Makes 1 loaf (about 20 slices) What You Need:
Ingredients: 2 teaspoons active dry or instant yeast 1 cup (8 ounces) lukewarm water 4 - 4 1/2 cups (20 - 22 ounces) all-purpose flour 1/4 cup (1 3/4 ounces) white granulated sugar 2 teaspoons salt 2 large eggs 1 large egg yolk (reserve the white for the egg wash) 1/4 cup (2 ounces) neutral-flavored vegetable oil
Equipment: Standing mixer (optional) Large mixing bowl Bench scraper or sharp knife Baking sheet Parchment paper
Instructions: 1. Dissolve the yeast. Sprinkle the yeast over the water in a small bowl, and add a healthy pinch of
sugar. Stir to dissolve the yeast and let stand until you see a thin frothy layer across the top. This means that the yeast is active and ready to use. (If you do not see this or if your yeast won't dissolve, it has likely expired and you'll need to purchase new yeast.)

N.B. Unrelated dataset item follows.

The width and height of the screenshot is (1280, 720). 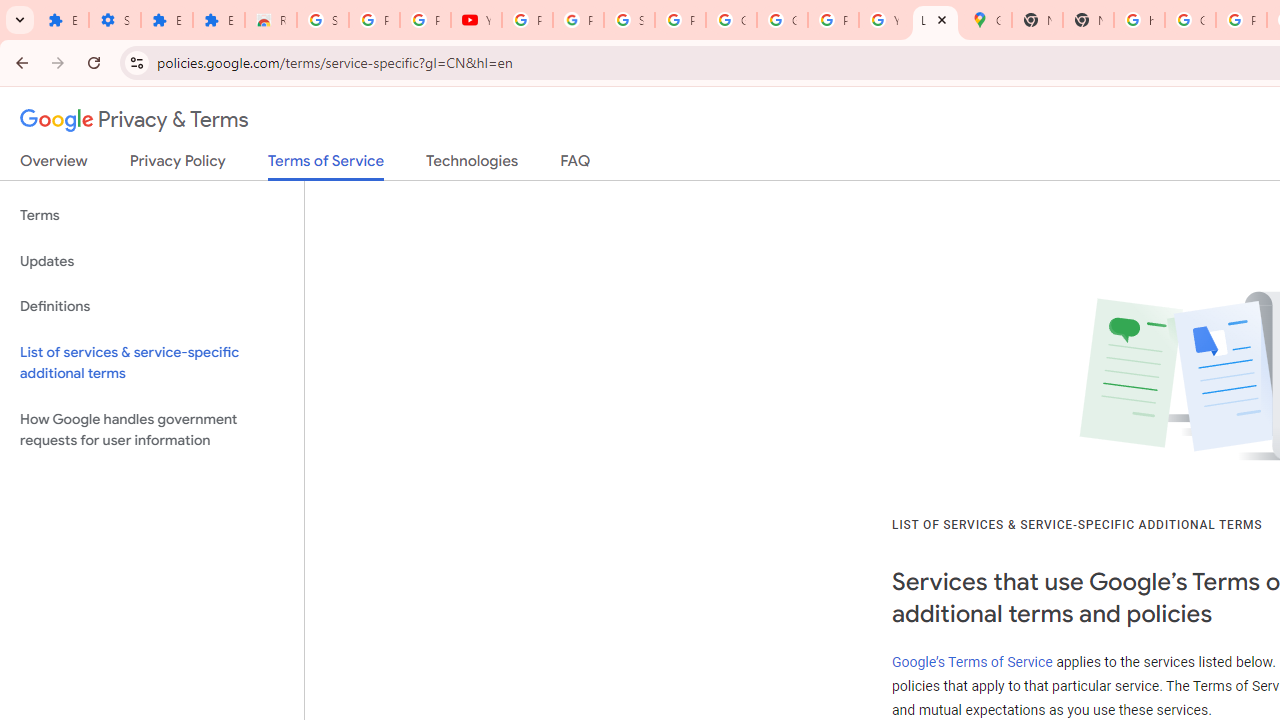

2. Mix the dry ingredients. Whisk together 4 cups of the flour, sugar, and salt in the bowl of a standing mixer (or in a large mixing bowl if kneading by hand).
3. Add the eggs, yolk, and oil. Make a well in the centre of the flour and add the eggs, egg yolk, and oil. Whisk these together to form slurry, pulling in a little flour from the sides of the bowl.

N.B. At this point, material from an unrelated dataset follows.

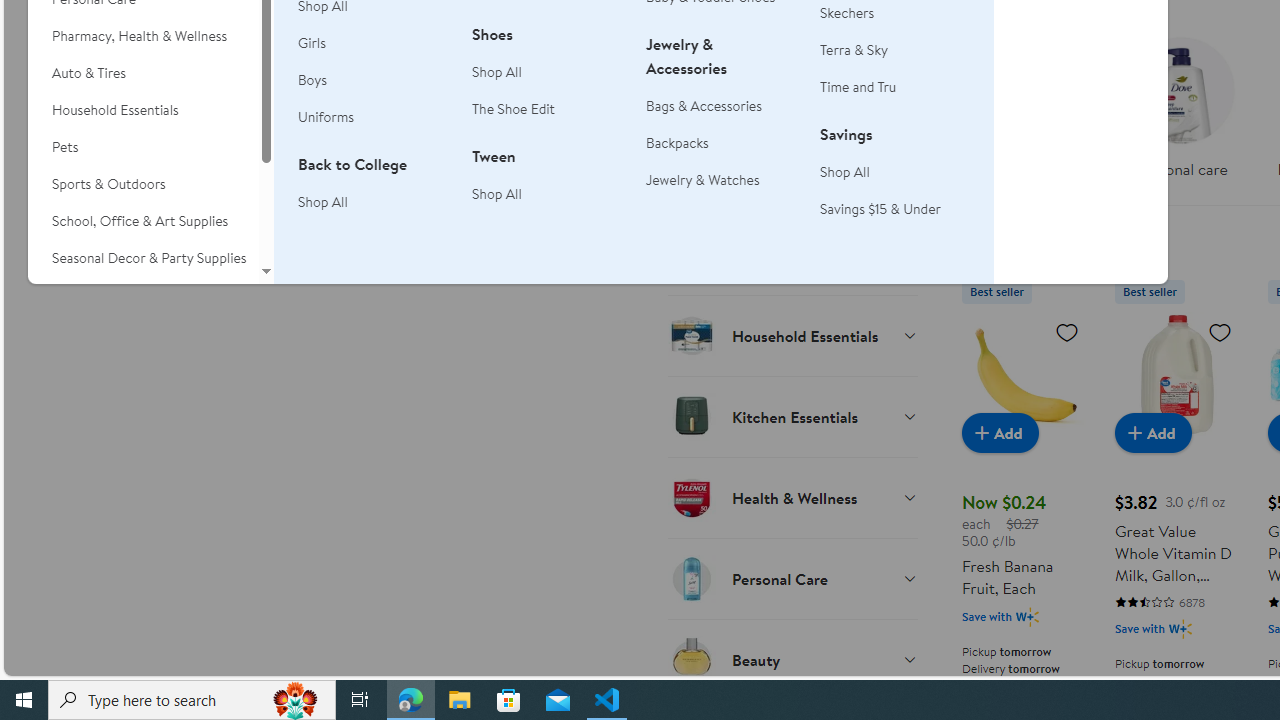 This screenshot has width=1280, height=720. What do you see at coordinates (143, 258) in the screenshot?
I see `Seasonal Decor & Party Supplies` at bounding box center [143, 258].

4. Mix to form shaggy dough. Pour the yeast mixture over the egg slurry. Mix the yeast, eggs, and flour with a long-handled spoon until you form shaggy dough that is difficult to mix.
5. Knead the dough for 6-8 minutes. With a dough hook attachment, knead the dough on low speed for 6-8 minutes. (Alternatively, turn out the dough onto a floured work surface and knead by hand for about 10 minutes.) If the dough seems very sticky, add flour a teaspoon at a time until it feels tacky, but no longer like bubble gum. The dough has finished kneading when it is soft, smooth, and holds a ball-shape.
6. Let the dough rise until doubled. Place the dough in an oiled bowl, cover with plastic wrap, and place somewhere warm. Let the dough rise until doubled in bulk, 1 1/2 to 2 hours.